Martha was pregnant when she developed Diphtheria. The infant, John, born on April 1, was already doomed and certainly without his mother's care, he could not survive. On Good Friday, April 15, 1892, the Strangling Angel claimed him, as well.

The highly contagious disease caused by Corynebacterium diphtheriae claimed 40 to 50 percent of children in the area over a ten-year period from 1885 to 1895. In many of the households, multiple children fell victim to the disease.

In the fall of 1890, Lily, four years of age, Herbert, two, and John, just three months, the children of John and Selena Parsons of Lush's Bight, died within a week of each other. To lose one child was a tragedy, to lose all three was a calamity.

There was little comfort even in their church. Most clergymen and lay-preachers viewed such diseases as either a test of faith or a punishment from God for sinful practices, a belief cemented in biblical orthodoxy as in 1 Corinthians 11:30, that's why so many of you are weak and sick and a considerable number are dying.

Or, the work of Satan, as in Job II, vii.

Unable to find solace and understanding in the confusions of the spiritual realm, people sought guidance from other sources. Newspapers carried sensational details of miracle cures for various ailments often accompanied by fabricated testimonials from doctors and from the formerly afflicted.

A report in the Twillingate Sun for January 25, 1890, proclaimed one such cure. The following remedy was discovered in Germany and is said to be the best known: after the first indication of Diphtheria in the throat of the child, make the room close, then take a tin cup and pour into it a quantity of tar and turpentine, equal parts. Then hold the cup over a fire so as to fill the room with fumes, the person affected will cough up and spit out all the membraneous matter and the Diphtheria will pass off. The fumes of the tar and turpentine loosen the matter in the throat and this affords the relief that has eluded the skill of physicians.

Given data:
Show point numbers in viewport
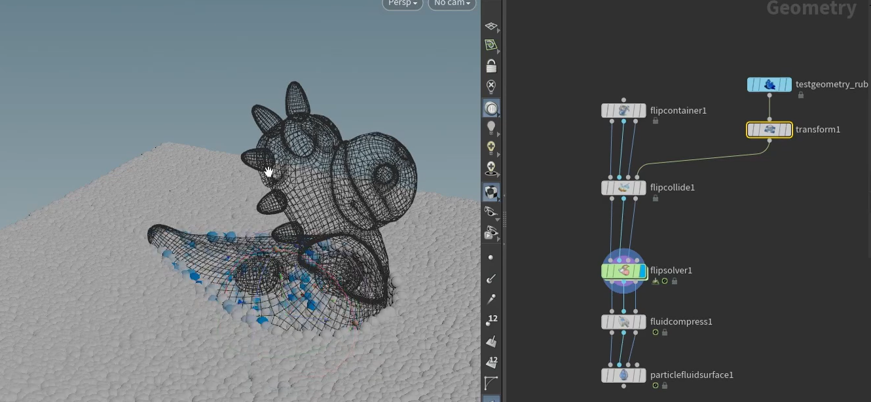Image resolution: width=871 pixels, height=402 pixels. click(x=491, y=320)
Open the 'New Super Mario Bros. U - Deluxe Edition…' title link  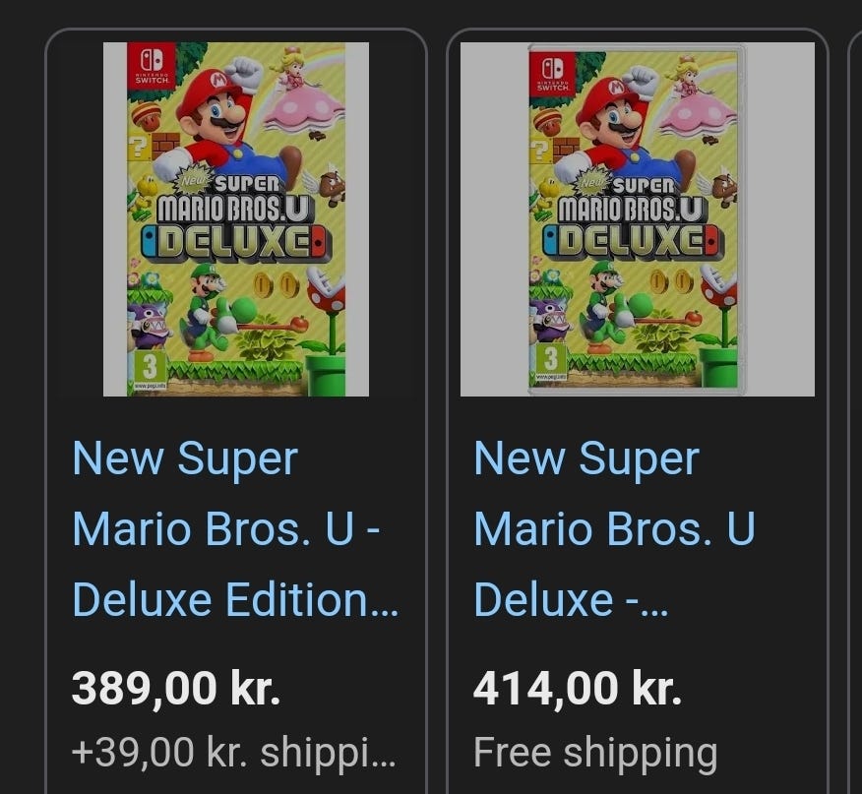click(234, 529)

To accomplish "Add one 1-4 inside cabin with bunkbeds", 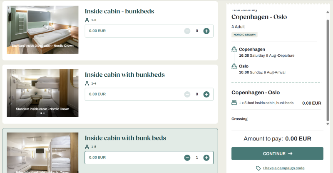I will pyautogui.click(x=206, y=94).
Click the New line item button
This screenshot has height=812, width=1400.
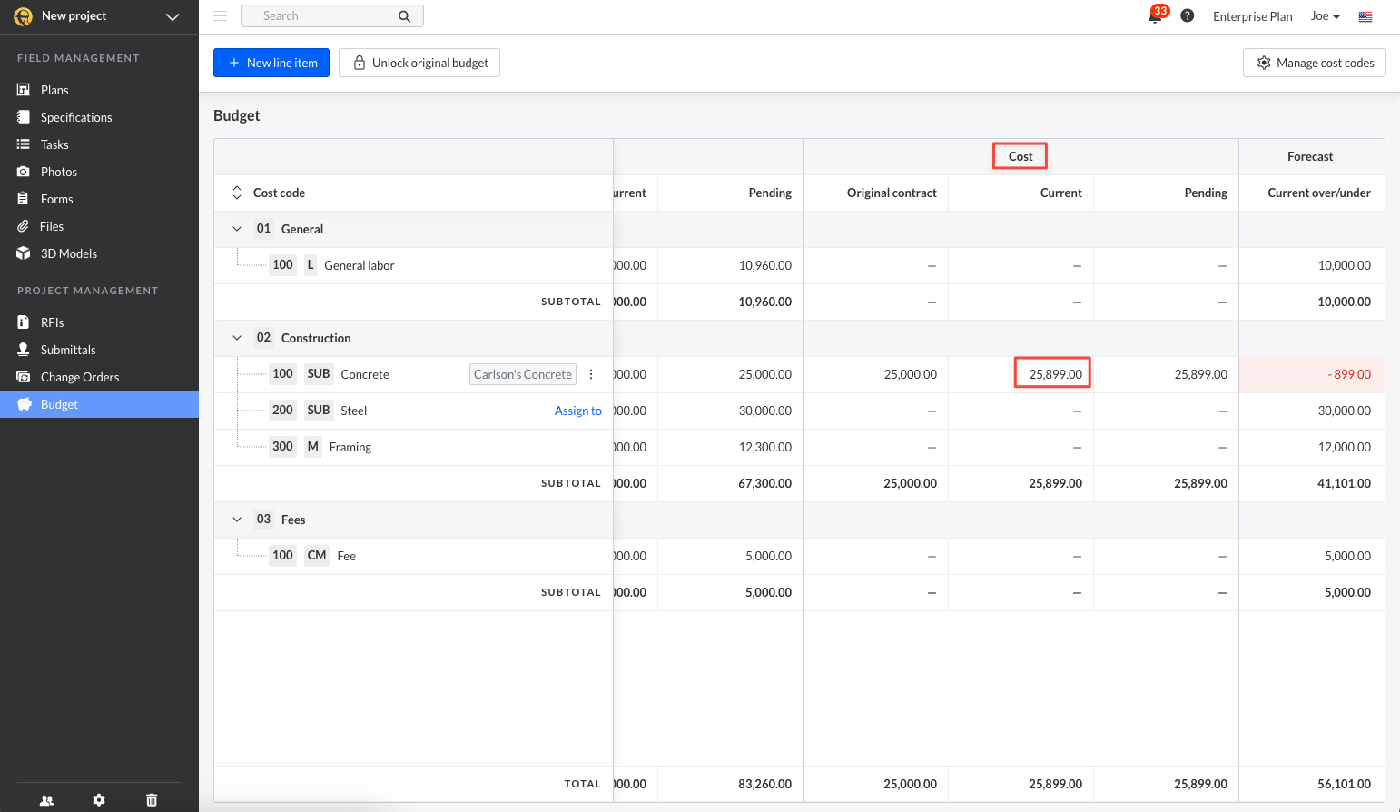click(x=271, y=63)
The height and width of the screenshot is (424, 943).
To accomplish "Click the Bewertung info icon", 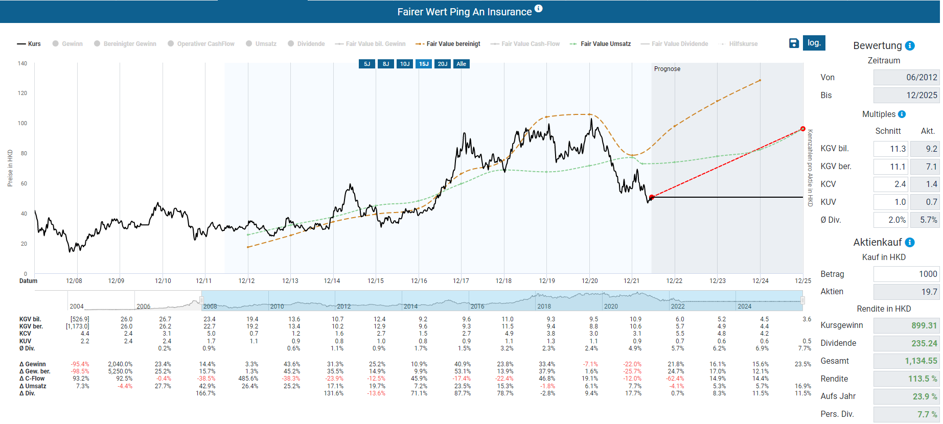I will pyautogui.click(x=910, y=46).

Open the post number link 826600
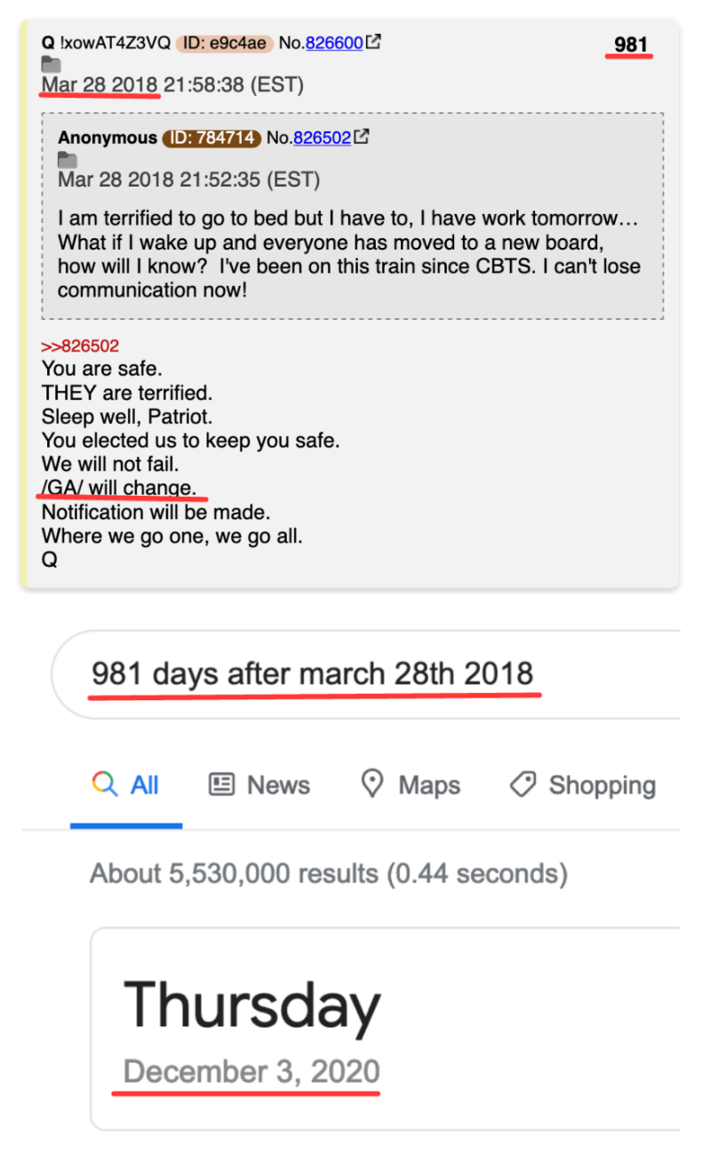(x=334, y=42)
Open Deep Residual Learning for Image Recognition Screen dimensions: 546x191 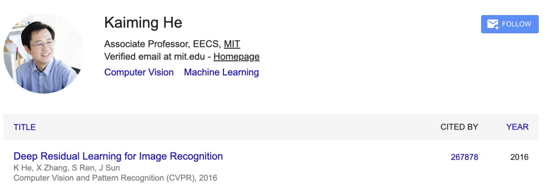coord(118,156)
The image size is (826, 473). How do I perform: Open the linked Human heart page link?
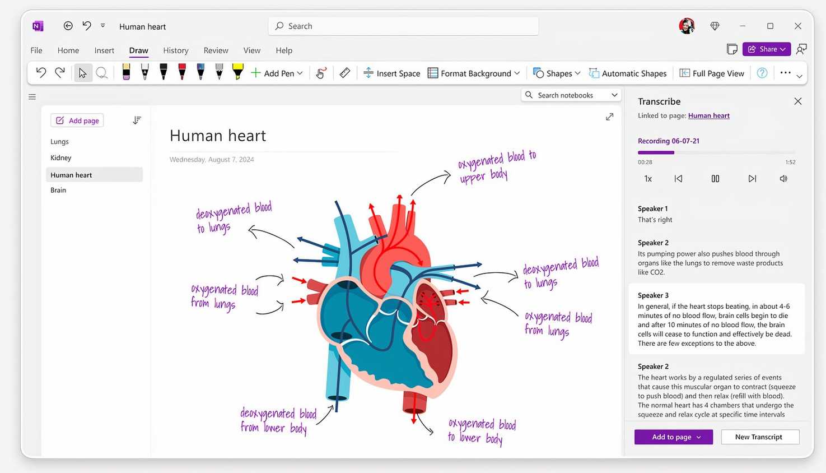pos(708,115)
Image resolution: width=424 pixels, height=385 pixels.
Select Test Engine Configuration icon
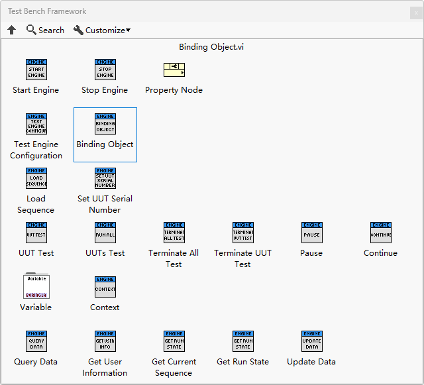click(36, 124)
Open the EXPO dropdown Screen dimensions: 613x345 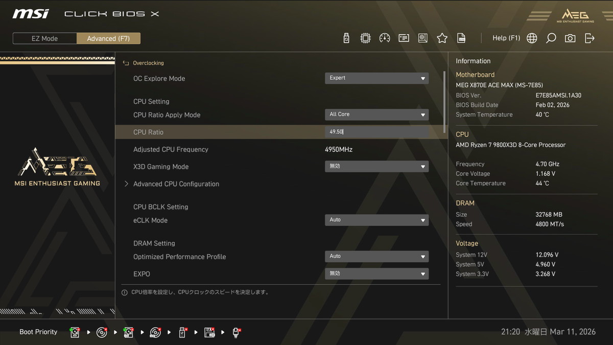click(x=376, y=274)
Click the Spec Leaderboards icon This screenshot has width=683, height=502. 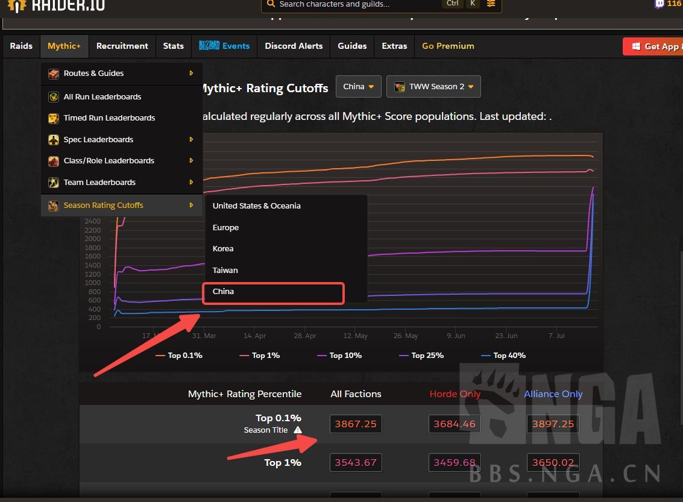[x=54, y=140]
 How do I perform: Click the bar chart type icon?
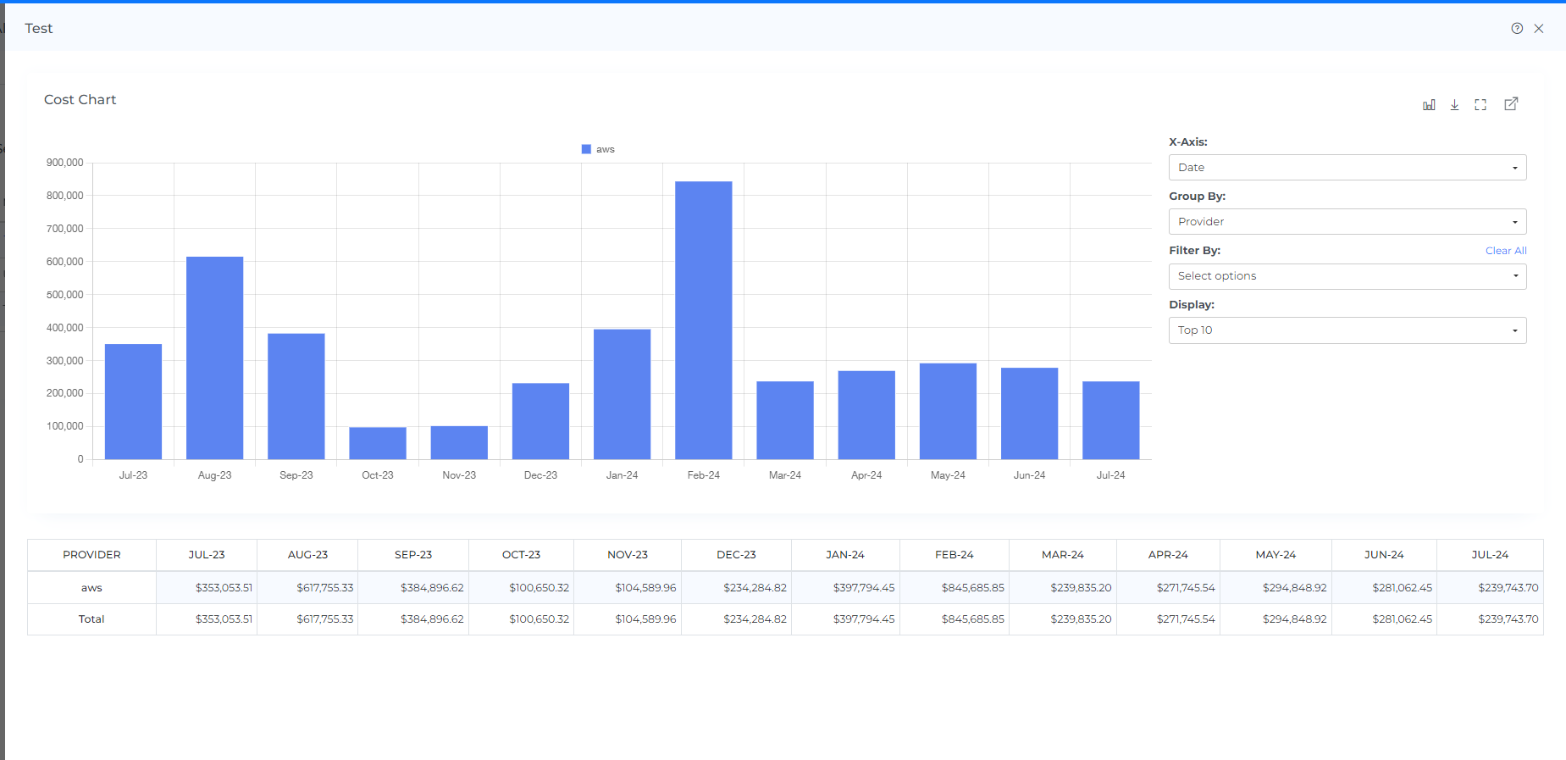pyautogui.click(x=1429, y=105)
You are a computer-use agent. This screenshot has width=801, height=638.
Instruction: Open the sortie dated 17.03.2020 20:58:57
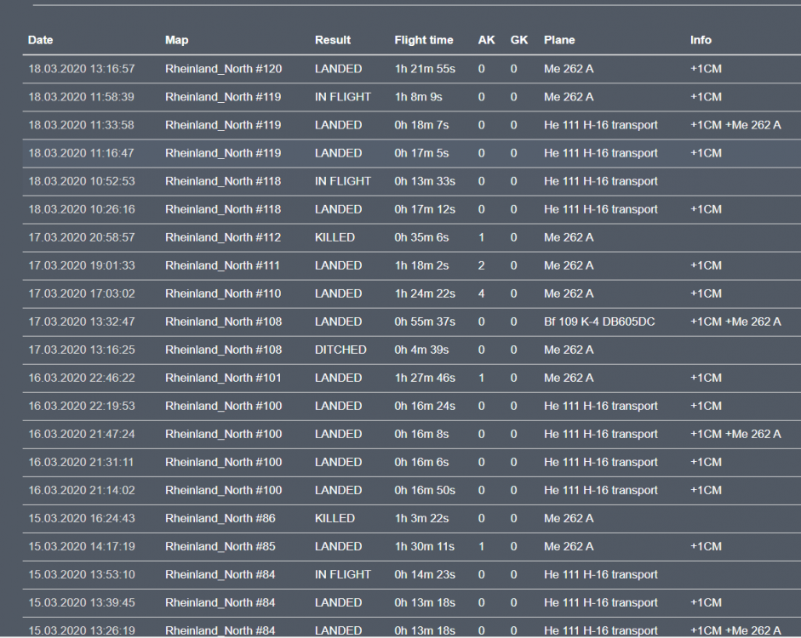[82, 237]
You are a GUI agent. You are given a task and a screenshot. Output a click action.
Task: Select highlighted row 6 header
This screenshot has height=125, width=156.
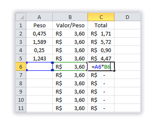(x=21, y=67)
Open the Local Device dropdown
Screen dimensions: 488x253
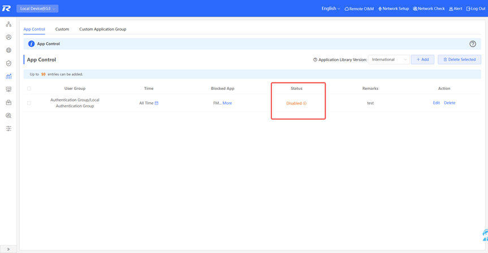point(37,8)
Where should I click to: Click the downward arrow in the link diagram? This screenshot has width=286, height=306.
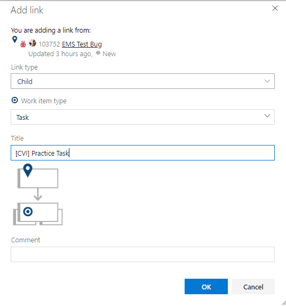(38, 195)
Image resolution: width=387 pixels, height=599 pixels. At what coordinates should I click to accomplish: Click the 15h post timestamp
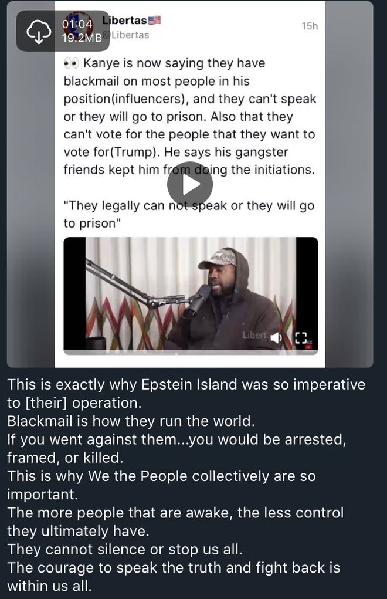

What you are asked to do: Continue the passage about diphtheria in the Newfoundland outports, starting after its last sentence.

Task result:
Ineffective as the remedy was, it became common practice in many communities. There were few, if any, alternatives. Medical science at the time was in its infancy in terms of understanding the nature of common diseases.

Antitoxins and vaccinations were many years down the road.

Minard's Liniment and other patent medicines filled the void--all claiming to be cure-alls for a host of afflictions, Rheumatism, Neuralgia, bleeding of the lungs, Cholera morbus, Croup, Dipthteria...and kindred illnesses. Heals burns, bruises, etc. Best Staple Medicine in the World. Beware of Imitations. Good for Man or Beast.

By the 1880s, health authorities had a basic understanding of contagious diseases and introduced measures such as quarantine under the Public Health Act. Violations of an imposed quarantine could result in fines of $100 (around $3000 today) and/or three months in prison. Such measures, however, were difficult to enforce in small communities.

On March 28, 1896, the Sun carried news from the Police Courts in Twillingate, Magistrate Berteau presiding: On Monday last, Mr. George Rice of Little Harbour, charged with violation of the Public Health Act, by allowing his family to go abroad while his house was under quarantine for Diphtheria: and also for removing the flag before the house was disinfected. He pleaded ignorance of the law and was let off by paying $3.50, being the costs...

Also, Mr. John Spencer, of the same place on a similar charge, having gone to church and other places from a house infected with Diphtheria. He had to pay costs, $2.99. 

In defiance of the odds, the four boys of Martha and James survived.

James remarried on November 12, 1892. Five more children were born to him and Annie Eliza, his second wife, over the next twelve years.

Their descendants have spread throughout Newfoundland, Canada and into the US.

Sources:

MUN Digital Archives. The Twillingate Sun. June 24, 1880, to January 31, 1953.

M. A. Bromley, Gleanings From the Sun. Genealogical Abstracts from the Twillingate Sun, 1988.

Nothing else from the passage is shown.